Painkiller: Hell & Damnation

The sheer amount of delays faced by the console release of Painkiller: Hell & Damnation might lead any logical human being to draw the conclusion that Nordic Games should have axed the project entirely for fear of ending up in a similar situation as last year’s severely botched reformatting of Risen 2: Dark Waters. Apparently, neither the publisher nor the developers at The Farm 51 caught wind of Deep Silver and Piranha Bytes’s grave blunder, ignoring the cardinal and unspoken meta-commandment of PC-to-PS3 ports: Thou shall not attempt to retool a clearly unsalvageable product. Hell & Damnation is being billed as both a remake of and a prequel to 2004’s Painkiller, a game that fed off the then-feverish desire for Doom– and Quake-inspired FPS nostalgia, escaping instant panning due to its, at the time, cutting-edge Havok 2.0 physics engine and a boatload of expansion packs. It’s now 2013, and unfortunately, for everyone involved in the production of Hell & Damnation, the hankering for yet another modernization of something in the vein of Unreal Tournament or Serious Sam has waned considerably. Not only is Hell & Damnation an unsightly, tedious, and mind-numbingly dimwitted distraction, it’s also completely unnecessary—a nearly bottomless descent into uncompromising mediocrity.

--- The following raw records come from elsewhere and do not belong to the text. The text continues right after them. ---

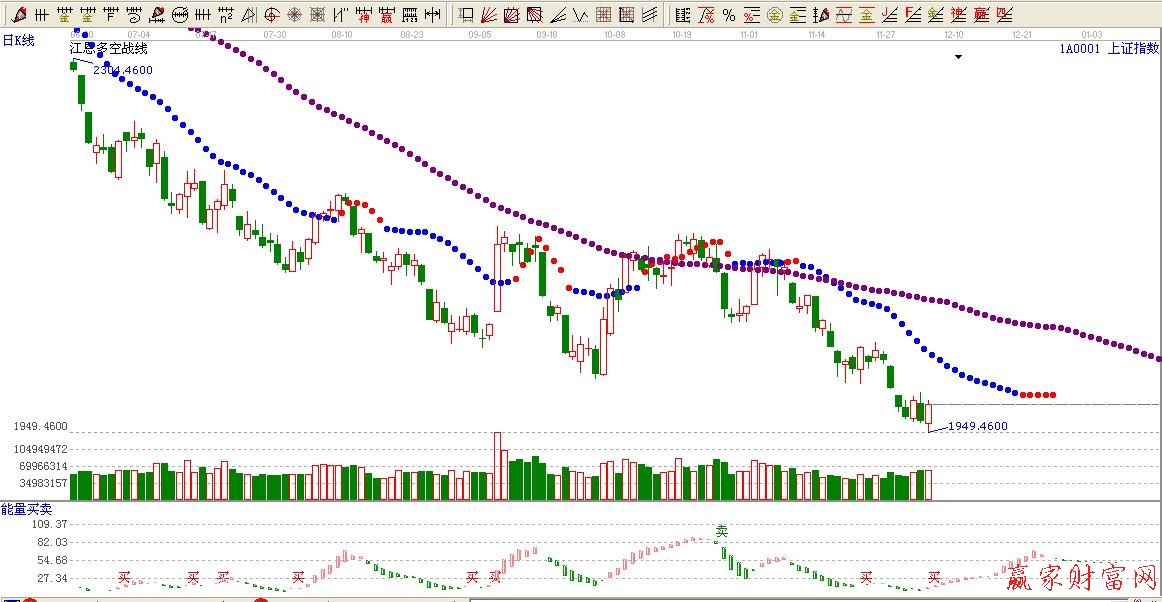
Task: Click the 江恩多空战线 indicator label
Action: pos(108,48)
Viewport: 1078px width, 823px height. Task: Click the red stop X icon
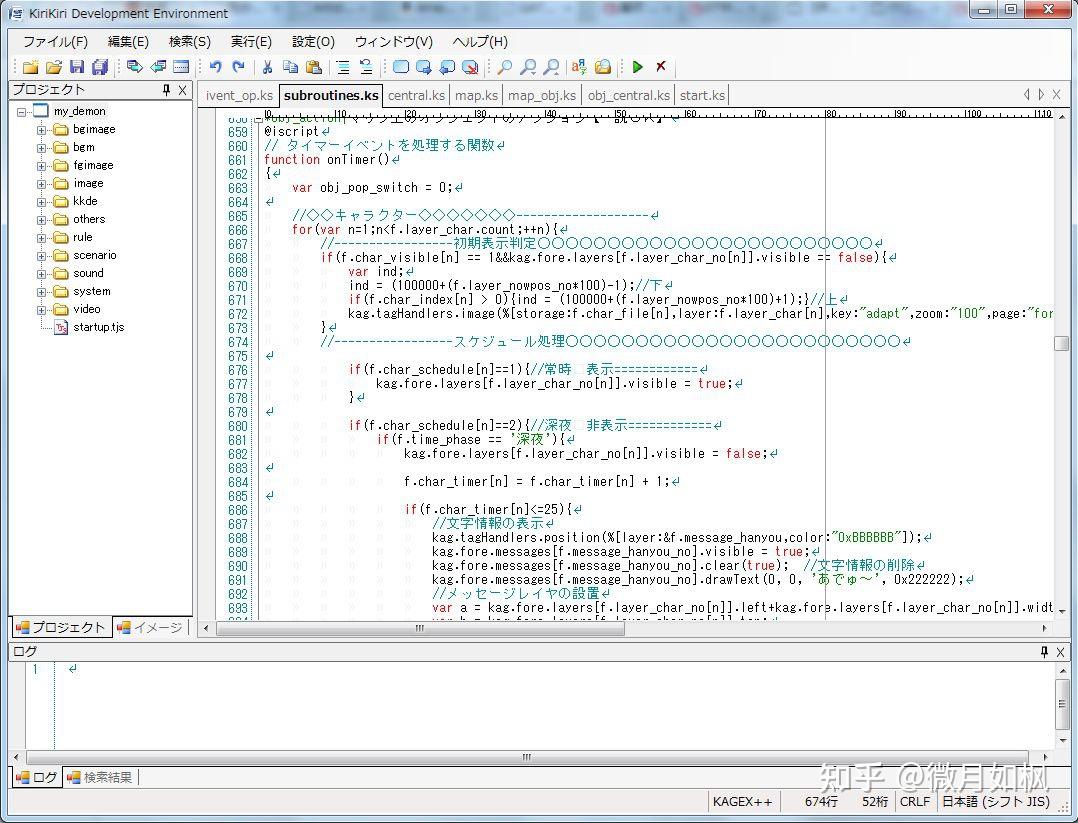(661, 67)
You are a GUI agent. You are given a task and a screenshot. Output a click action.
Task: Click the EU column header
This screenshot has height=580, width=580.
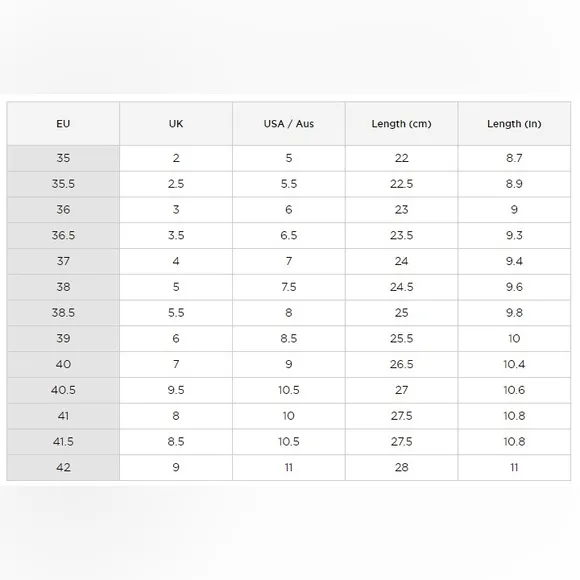[x=63, y=124]
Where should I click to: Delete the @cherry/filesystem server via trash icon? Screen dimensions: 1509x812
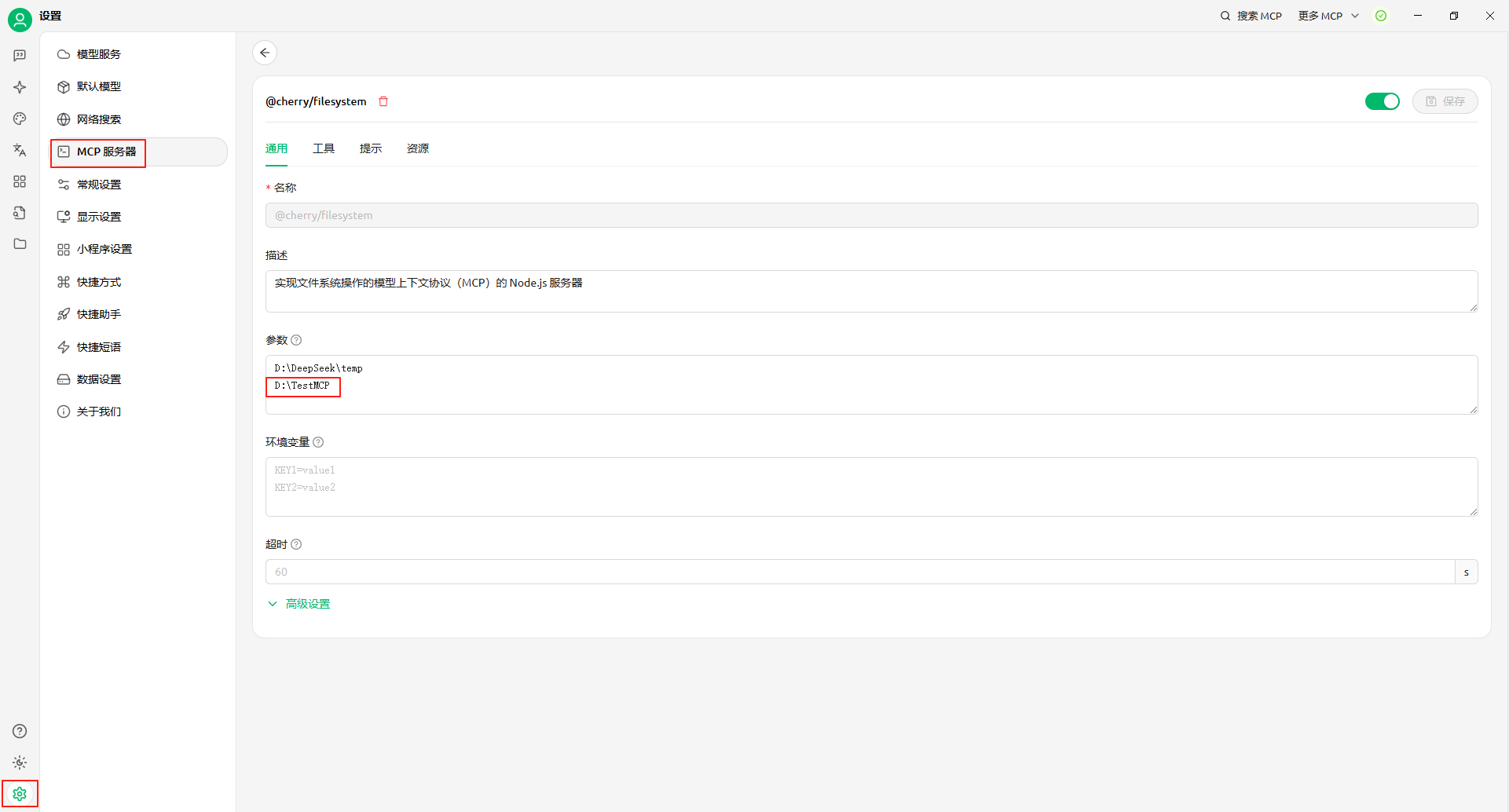[x=383, y=101]
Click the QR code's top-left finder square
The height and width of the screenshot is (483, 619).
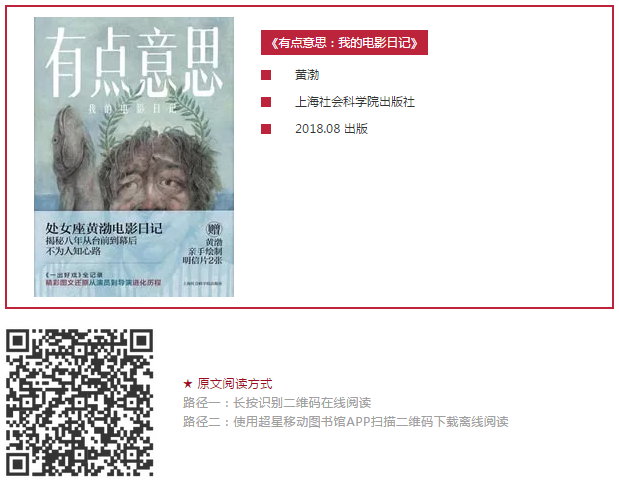(x=17, y=340)
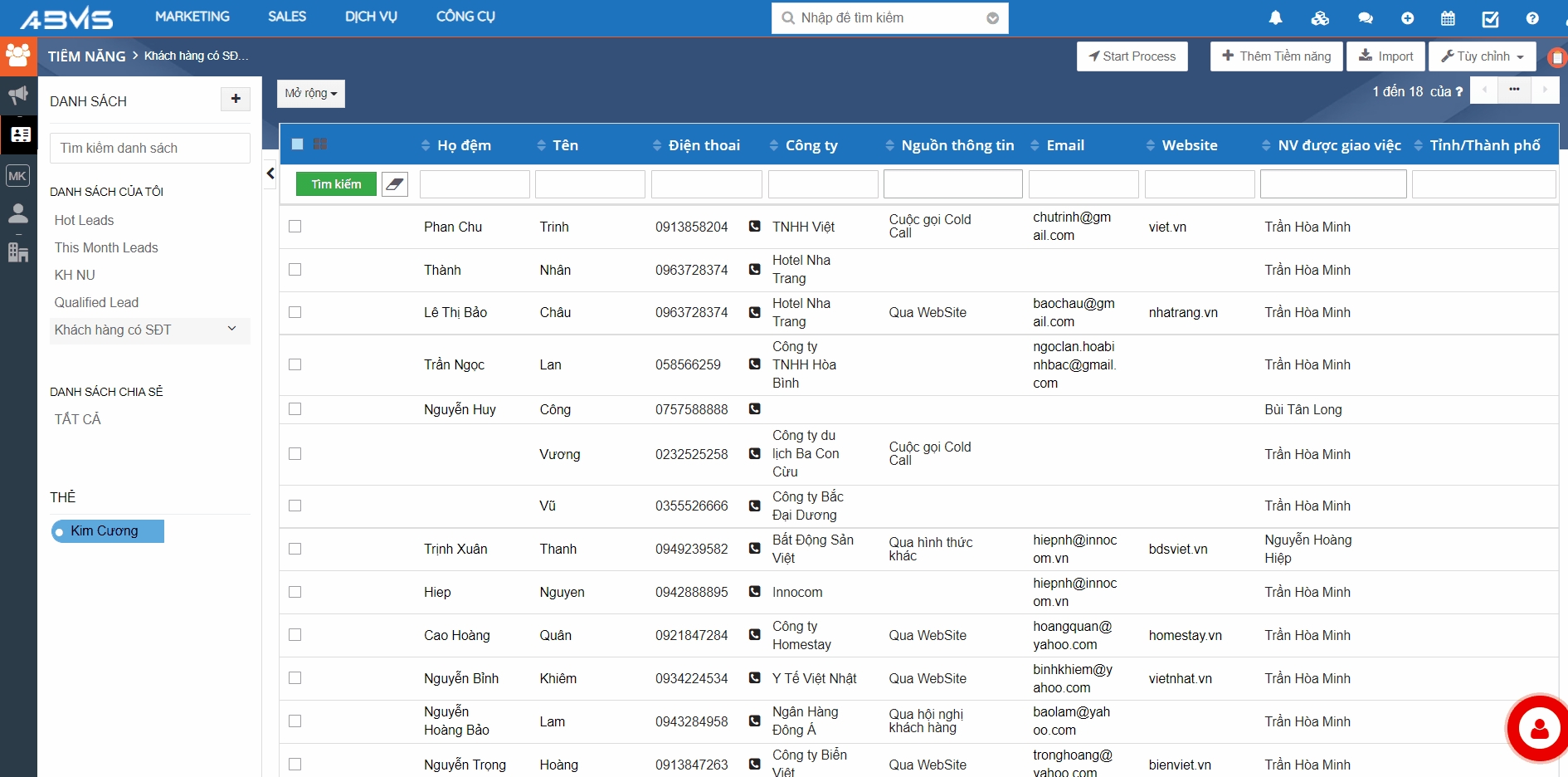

Players once again assume the role of sullen, stubble-ridden Daniel Garner, who had his wife, Catherine, unexpectedly seized from him at the end of our hero’s last infernal escapade. At the beginning of Hell & Damnation, Death swoops down and offers a dispirited Daniel a deal: 7,000 souls in exchange for his lovely bride. Daniel, who essentially has nothing left to lose but his own life, accepts the offer and quickly gets to monster-slaying. That’s basically what the game is from start to finish: a rigidly mundane succession of artless killing sprees carried out by a protagonist who has about as much personality as a rotten corpse. The gameplay is just as stale, never feeling anything but antiquated, forcing you to run-and-gun across blandly designed rooms and corridors, slaughtering countless congregations of vapid peon enemies as you go. The occasional massive Big Bad will turn up to sprinkle a helping of much-needed spice to the proceedings, giving you a brief respite from hordes of hooded ghouls and disgruntled skeletons.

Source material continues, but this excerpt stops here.